<<<<

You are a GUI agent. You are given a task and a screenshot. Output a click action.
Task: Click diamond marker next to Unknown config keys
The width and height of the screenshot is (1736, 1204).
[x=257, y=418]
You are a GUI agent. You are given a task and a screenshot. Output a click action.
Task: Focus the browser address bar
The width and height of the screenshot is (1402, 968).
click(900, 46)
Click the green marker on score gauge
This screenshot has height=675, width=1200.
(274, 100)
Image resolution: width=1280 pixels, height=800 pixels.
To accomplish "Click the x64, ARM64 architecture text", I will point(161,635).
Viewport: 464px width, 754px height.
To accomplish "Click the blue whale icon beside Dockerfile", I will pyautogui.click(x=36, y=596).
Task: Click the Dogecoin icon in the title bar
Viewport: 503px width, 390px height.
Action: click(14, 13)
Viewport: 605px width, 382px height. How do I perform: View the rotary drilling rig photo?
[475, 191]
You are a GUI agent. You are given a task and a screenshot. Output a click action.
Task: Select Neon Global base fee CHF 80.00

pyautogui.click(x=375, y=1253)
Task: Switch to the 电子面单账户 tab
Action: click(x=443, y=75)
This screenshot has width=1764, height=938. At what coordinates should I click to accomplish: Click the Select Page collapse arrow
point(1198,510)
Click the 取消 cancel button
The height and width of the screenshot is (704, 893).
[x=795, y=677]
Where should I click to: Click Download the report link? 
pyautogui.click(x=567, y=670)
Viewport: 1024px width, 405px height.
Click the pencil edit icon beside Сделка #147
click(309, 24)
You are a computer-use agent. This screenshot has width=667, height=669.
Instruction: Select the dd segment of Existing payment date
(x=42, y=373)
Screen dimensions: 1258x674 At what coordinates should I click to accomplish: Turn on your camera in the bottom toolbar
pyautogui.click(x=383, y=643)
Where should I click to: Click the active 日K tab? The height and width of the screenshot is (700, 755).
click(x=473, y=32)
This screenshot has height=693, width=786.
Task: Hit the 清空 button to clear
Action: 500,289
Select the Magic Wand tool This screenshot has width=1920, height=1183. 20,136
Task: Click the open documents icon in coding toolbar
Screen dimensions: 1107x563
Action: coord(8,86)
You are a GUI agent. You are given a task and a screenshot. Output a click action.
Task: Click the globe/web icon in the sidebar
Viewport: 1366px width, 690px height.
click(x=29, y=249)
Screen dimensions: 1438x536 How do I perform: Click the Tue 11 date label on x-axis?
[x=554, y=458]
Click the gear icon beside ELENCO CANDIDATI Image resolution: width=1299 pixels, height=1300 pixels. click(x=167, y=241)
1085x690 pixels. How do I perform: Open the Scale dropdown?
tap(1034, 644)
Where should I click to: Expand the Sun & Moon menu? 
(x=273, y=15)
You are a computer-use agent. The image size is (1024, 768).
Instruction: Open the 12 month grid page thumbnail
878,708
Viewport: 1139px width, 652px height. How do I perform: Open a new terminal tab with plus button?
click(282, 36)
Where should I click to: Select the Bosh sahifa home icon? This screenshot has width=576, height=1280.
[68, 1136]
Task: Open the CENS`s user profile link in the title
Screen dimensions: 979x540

>>>>

Problem to solve >> The full listing above should be returned exactly as supplied.

Exercise solution >>
You are a GUI agent. You are given a task and a screenshot. Output a click action.
Task: Click diamond marker next to Unknown config keys
The width and height of the screenshot is (1736, 1204).
[x=257, y=418]
You are a GUI agent. You are given a task and a screenshot. Output a click action.
Task: Focus the browser address bar
The width and height of the screenshot is (1402, 968).
click(900, 46)
Click the green marker on score gauge
This screenshot has height=675, width=1200.
(274, 100)
Image resolution: width=1280 pixels, height=800 pixels.
To accomplish "Click the x64, ARM64 architecture text", I will point(161,635).
Viewport: 464px width, 754px height.
To accomplish "Click the blue whale icon beside Dockerfile", I will pyautogui.click(x=36, y=596).
Task: Click the Dogecoin icon in the title bar
Viewport: 503px width, 390px height.
Action: click(14, 13)
Viewport: 605px width, 382px height. How do I perform: View the rotary drilling rig photo?
[475, 191]
You are a GUI agent. You are given a task and a screenshot. Output a click action.
Task: Select Neon Global base fee CHF 80.00

pyautogui.click(x=375, y=1253)
Task: Switch to the 电子面单账户 tab
Action: click(x=443, y=75)
This screenshot has width=1764, height=938. At what coordinates should I click to accomplish: Click the Select Page collapse arrow
point(1198,510)
Click the 取消 cancel button
The height and width of the screenshot is (704, 893).
[x=795, y=677]
Where should I click to: Click Download the report link? 
pyautogui.click(x=567, y=670)
Viewport: 1024px width, 405px height.
Click the pencil edit icon beside Сделка #147
click(309, 24)
You are a computer-use agent. This screenshot has width=667, height=669.
Instruction: Select the dd segment of Existing payment date
(x=42, y=373)
Screen dimensions: 1258x674 At what coordinates should I click to accomplish: Turn on your camera in the bottom toolbar
pyautogui.click(x=383, y=643)
Where should I click to: Click the active 日K tab? The height and width of the screenshot is (700, 755).
click(x=473, y=32)
This screenshot has height=693, width=786.
Task: Hit the 清空 button to clear
Action: 500,289
Select the Magic Wand tool This screenshot has width=1920, height=1183. 20,136
Task: Click the open documents icon in coding toolbar
Screen dimensions: 1107x563
Action: coord(8,86)
You are a GUI agent. You are given a task and a screenshot. Output a click action.
Task: Click the globe/web icon in the sidebar
Viewport: 1366px width, 690px height.
click(x=29, y=249)
Screen dimensions: 1438x536 How do I perform: Click the Tue 11 date label on x-axis?
[x=554, y=458]
Click the gear icon beside ELENCO CANDIDATI Image resolution: width=1299 pixels, height=1300 pixels. click(x=167, y=241)
1085x690 pixels. How do I perform: Open the Scale dropdown?
tap(1034, 644)
Where should I click to: Expand the Sun & Moon menu? 
(x=273, y=15)
You are a computer-use agent. The image size is (1024, 768).
Instruction: Open the 12 month grid page thumbnail
878,708
Viewport: 1139px width, 652px height. How do I perform: Open a new terminal tab with plus button?
click(282, 36)
Where should I click to: Select the Bosh sahifa home icon? This screenshot has width=576, height=1280.
[68, 1136]
Task: Open the CENS`s user profile link in the title
Screen dimensions: 979x540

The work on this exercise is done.